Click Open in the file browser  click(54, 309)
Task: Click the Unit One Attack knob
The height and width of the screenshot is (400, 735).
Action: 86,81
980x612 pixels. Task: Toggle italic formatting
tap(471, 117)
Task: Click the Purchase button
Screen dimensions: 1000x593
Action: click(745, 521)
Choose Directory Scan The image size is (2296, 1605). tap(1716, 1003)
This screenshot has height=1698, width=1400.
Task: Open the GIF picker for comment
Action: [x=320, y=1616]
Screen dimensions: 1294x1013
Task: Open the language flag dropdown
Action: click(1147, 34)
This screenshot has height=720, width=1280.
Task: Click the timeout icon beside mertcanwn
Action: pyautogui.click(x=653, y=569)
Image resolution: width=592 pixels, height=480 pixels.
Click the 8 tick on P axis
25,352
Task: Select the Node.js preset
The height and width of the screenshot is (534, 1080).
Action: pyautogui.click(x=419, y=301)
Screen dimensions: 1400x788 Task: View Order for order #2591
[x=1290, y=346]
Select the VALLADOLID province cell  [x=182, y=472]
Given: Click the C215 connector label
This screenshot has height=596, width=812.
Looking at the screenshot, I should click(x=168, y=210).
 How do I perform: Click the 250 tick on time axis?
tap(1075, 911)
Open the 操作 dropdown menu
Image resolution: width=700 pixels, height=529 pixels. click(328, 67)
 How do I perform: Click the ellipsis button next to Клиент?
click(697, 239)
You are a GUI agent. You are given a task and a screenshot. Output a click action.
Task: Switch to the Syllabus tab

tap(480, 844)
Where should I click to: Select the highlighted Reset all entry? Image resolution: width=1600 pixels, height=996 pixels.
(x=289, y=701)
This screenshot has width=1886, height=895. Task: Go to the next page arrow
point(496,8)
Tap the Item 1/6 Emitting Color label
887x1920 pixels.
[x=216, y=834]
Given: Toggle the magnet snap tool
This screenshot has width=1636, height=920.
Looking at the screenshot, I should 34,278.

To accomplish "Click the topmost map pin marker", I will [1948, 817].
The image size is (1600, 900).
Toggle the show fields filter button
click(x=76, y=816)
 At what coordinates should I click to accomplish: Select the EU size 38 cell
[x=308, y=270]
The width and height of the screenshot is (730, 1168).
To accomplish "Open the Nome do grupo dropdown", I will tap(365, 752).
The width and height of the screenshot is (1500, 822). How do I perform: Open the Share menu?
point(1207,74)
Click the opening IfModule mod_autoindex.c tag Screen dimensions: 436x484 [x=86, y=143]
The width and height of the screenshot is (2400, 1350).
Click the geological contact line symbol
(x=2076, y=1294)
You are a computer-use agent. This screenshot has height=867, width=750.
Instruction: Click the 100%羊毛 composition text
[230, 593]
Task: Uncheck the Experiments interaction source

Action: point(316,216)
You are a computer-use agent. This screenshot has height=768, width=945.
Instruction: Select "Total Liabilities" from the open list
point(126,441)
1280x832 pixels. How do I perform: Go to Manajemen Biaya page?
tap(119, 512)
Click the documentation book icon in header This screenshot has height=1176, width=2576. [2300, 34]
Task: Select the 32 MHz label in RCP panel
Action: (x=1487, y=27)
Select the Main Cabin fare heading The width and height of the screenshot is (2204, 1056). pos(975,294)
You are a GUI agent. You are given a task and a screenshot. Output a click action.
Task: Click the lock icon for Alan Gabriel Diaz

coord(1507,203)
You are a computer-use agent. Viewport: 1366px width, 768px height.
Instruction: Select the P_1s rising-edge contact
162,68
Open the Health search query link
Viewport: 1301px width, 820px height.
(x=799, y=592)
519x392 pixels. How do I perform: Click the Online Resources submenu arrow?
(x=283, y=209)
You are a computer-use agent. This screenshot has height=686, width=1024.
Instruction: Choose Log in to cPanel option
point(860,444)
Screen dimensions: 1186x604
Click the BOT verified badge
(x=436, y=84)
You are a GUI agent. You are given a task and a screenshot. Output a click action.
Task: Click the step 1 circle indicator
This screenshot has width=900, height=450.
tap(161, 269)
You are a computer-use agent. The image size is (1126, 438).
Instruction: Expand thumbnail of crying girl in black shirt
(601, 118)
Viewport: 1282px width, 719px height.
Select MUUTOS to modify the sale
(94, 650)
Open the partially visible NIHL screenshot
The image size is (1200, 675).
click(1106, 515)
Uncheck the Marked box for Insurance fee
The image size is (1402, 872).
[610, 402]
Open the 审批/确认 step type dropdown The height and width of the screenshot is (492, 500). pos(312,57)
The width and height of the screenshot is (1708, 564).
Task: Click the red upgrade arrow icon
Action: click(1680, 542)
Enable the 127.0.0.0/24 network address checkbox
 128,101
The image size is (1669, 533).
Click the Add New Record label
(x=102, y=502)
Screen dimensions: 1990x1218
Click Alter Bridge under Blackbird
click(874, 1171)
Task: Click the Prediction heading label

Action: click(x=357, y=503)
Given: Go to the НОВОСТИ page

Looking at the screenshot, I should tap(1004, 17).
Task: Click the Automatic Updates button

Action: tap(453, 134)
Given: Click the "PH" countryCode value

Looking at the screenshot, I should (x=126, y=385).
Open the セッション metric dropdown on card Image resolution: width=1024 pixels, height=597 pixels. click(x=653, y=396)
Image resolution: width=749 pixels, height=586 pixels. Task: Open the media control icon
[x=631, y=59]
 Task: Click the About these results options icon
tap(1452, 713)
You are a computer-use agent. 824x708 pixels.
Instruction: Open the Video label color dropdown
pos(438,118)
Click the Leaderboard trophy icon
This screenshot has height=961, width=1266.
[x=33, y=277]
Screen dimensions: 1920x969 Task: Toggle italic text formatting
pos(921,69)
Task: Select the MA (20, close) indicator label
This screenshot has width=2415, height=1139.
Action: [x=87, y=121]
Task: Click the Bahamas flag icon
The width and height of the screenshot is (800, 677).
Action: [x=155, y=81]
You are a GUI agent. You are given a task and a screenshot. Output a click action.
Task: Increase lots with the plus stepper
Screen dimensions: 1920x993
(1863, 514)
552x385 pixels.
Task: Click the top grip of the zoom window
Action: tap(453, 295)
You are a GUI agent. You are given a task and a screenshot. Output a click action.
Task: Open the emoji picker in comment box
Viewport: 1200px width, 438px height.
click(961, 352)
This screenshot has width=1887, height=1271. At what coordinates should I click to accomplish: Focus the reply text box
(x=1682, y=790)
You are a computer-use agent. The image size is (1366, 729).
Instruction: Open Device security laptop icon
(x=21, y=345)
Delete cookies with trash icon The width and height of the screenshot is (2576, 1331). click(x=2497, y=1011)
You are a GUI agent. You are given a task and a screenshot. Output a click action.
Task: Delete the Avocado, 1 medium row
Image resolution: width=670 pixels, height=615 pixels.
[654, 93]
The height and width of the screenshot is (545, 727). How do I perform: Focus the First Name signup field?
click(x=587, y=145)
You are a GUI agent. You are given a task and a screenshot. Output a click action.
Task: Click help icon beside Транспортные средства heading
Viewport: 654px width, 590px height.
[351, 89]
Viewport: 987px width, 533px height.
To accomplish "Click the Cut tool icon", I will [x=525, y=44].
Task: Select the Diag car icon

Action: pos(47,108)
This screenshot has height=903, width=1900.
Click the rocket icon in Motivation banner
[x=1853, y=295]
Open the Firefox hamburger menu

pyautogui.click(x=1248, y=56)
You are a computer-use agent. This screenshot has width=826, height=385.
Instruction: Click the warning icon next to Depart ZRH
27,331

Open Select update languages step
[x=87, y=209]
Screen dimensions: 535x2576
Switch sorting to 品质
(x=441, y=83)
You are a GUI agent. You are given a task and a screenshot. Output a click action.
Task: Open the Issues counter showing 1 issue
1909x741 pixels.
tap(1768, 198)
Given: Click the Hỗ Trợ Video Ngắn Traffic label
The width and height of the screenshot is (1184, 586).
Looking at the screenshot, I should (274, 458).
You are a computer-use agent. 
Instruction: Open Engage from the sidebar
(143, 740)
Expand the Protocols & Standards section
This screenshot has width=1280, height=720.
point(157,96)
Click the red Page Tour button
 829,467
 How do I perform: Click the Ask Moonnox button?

# # #

Exercise instructions – Can you give the listing again from its first line through the line that contains "Image resolution: width=700", with "Purchase" replaced by "Checkout" and everything else left unchanged?

Solution to the exercise –
Click Open in the file browser  click(54, 309)
Task: Click the Unit One Attack knob
The height and width of the screenshot is (400, 735).
Action: 86,81
980x612 pixels. Task: Toggle italic formatting
tap(471, 117)
Task: Click the Checkout button
Screen dimensions: 1000x593
Action: click(745, 521)
Choose Directory Scan The image size is (2296, 1605). tap(1716, 1003)
This screenshot has height=1698, width=1400.
Task: Open the GIF picker for comment
Action: [x=320, y=1616]
Screen dimensions: 1294x1013
Task: Open the language flag dropdown
Action: click(1147, 34)
This screenshot has height=720, width=1280.
Task: Click the timeout icon beside mertcanwn
Action: pyautogui.click(x=653, y=569)
Image resolution: width=592 pixels, height=480 pixels.
Click the 8 tick on P axis
25,352
Task: Select the Node.js preset
The height and width of the screenshot is (534, 1080).
Action: pyautogui.click(x=419, y=301)
Screen dimensions: 1400x788 Task: View Order for order #2591
[x=1290, y=346]
Select the VALLADOLID province cell  [x=182, y=472]
Given: Click the C215 connector label
This screenshot has height=596, width=812.
Looking at the screenshot, I should click(x=168, y=210).
 How do I perform: Click the 250 tick on time axis?
tap(1075, 911)
Open the 操作 dropdown menu
Image resolution: width=700 pixels, height=529 pixels. click(328, 67)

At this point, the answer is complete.